Wie digital wird die Migros ab dem 1.1.2018?

Die Migros-Genosschenschaften haben letzte Woche einen neuen Kaiser gekrönt: den 47-jährigen Westschweizer Fabrice Zumbrunnen. Was er digital drauf hat, ist bisher noch nicht so sehr ersichtlich. Es gibt aber ein, zwei Anhaltspunkte, die aufzeigen, in welche Richtung die Migros in Zukunft stark wachsen möchte.

Die Migros Genossenschaften haben es gut. Alle Trends, die sie verpassen, kaufen sie sich nachträglich ein – sei es Digitec im Online-Bereich oder Santémed im Gesundheitsbereich. So denken viele. Das kann man sich auch leisten als Quasi-Duopolist in der Schweiz. Und – okay – auch Kritiker sollten zugeben: Da muss man sich das nötige Kleingeld auch erst mal erarbeiten. Den Grundstein aber legte kein Manager, sondern ein Visionär und Humanist: Einen wie Gottlieb „Dutti“ Duttweiler wird es beim orangen M nicht mehr so schnell ein zweites Mal geben. Ist ja alles Marketing und Excel-Files heute.

Fabrice Zumbrunnen. Bild: MGB

Und dieses orange Imperium wird bald – Herbert Bolliger wird am 31. Dezember 2017 nach 13 Jahren in Pension gehen – von Fabrice Zumbrunnen geleitet. Die Migros beschreibt das so: «Fabrice Zumbrunnen ist ein profunder Kenner der Migros. Bevor er vor fünf Jahren als Leiter des Departementes HR, Kulturelles & Soziales, Freizeit in die Generaldirektion des MGB wechselte, arbeitete er während 16 Jahren für die Migros-Genossenschaft Neuenburg-Freiburg, zuerst als Verkaufschef, dann als Verantwortlicher für das Marketing und die Logistik, bis er 2005 zum Geschäftsleiter gewählt wurde. Während dieser Zeit erneuerte er das gesamte Filialnetz und trieb die Expansion erfolgreich voran. Als Leiter des Departementes HR, Kulturelles & Soziales, Freizeit im MGB befasste er sich intensiv mit dem Gesundheitsmarkt und erschloss mit den Akquisitionen der Gesundheitszentren Medbase und Santémed für die Migros einen neuen, gesellschaftlich relevanten Bereich. Letztes Jahr wurde unter seiner Federführung auch die digitale Gesundheitsplattform Impuls lanciert.»

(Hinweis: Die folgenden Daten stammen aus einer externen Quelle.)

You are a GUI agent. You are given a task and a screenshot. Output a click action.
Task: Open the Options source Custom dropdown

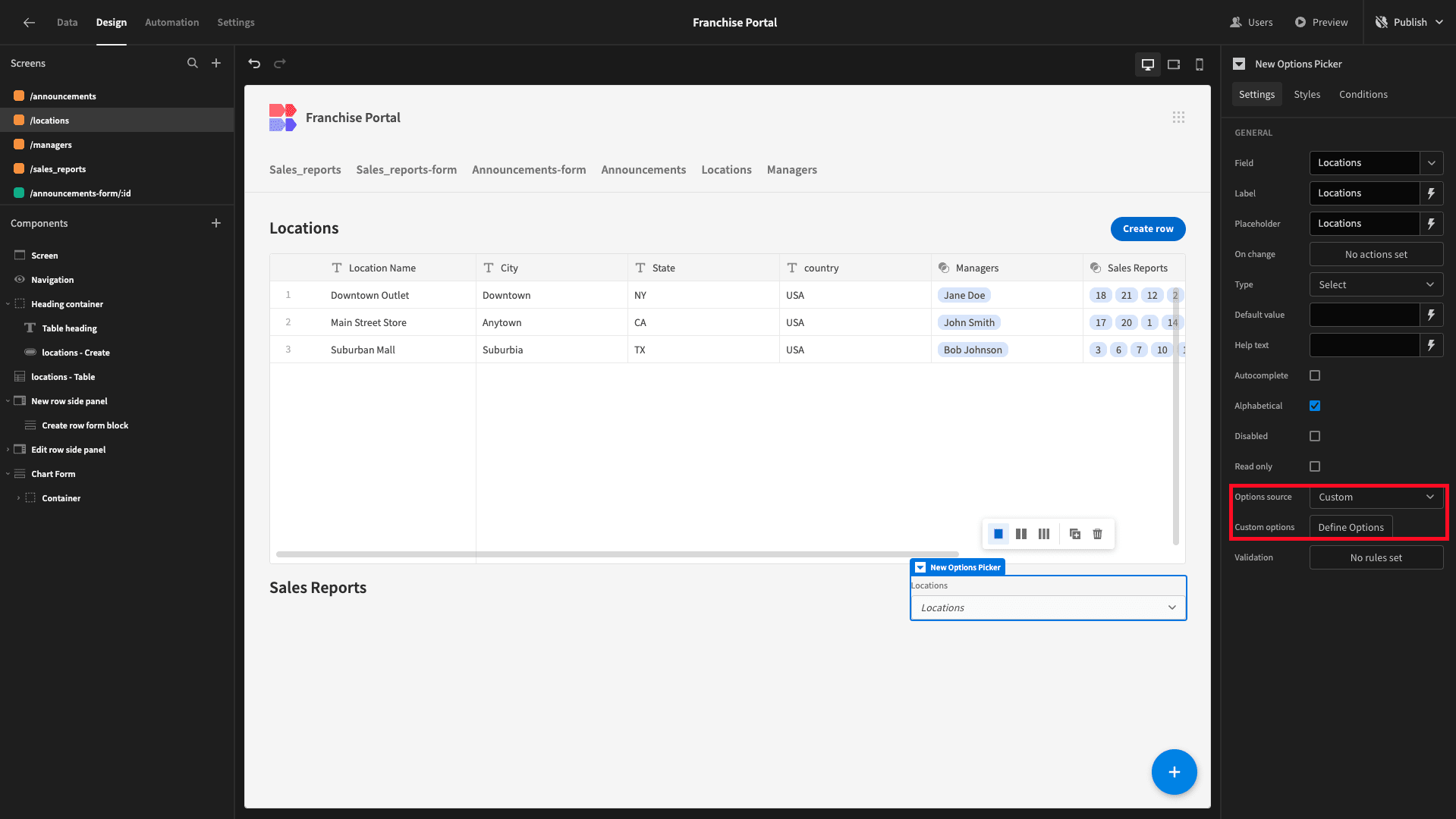click(x=1376, y=497)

Immerhin zwei Sachen scheint Zumbrunnen erkannt zu haben: Die Gesundheit ist ein Wachstumsmarkt und der Kanal zu den Kunden ist online. Eine weitere gute Voraussetzung für das digitale Zeitalter: Logistik hat Zumbrunnen drauf, das hat der Betriebswirtschafter und Vater zweier Kinder im Verlauf seiner Karriere schon bewiesen.

Andrea Broggini, Präsident der Verwaltung MGB, sagt über Zumbrunnen: «Er versteht den klassischen Detailhandel, hat sich aber auch stark in das Thema Digitalisierung vertieft.»  In Zeiten des sich stark verändernden stationären wie auch digitalen Geschäfts sei das umso wichtiger, so Broggini weiter.

Und es gibt noch ein gutes Zeichen: Mit seinen 47 Jahren ist Fabrice Zumbrunnen der bisher jüngste Präsident der Generaldirektion MGB. Man darf gespannt sein, wie und wann Zumbrunnen im Digitalgeschäft auch jenseits von Digitec & Galaxus loslegen wird. Einen Tipp haben wir: Es wird im Gesundheits- und Fitnessmarkt sein.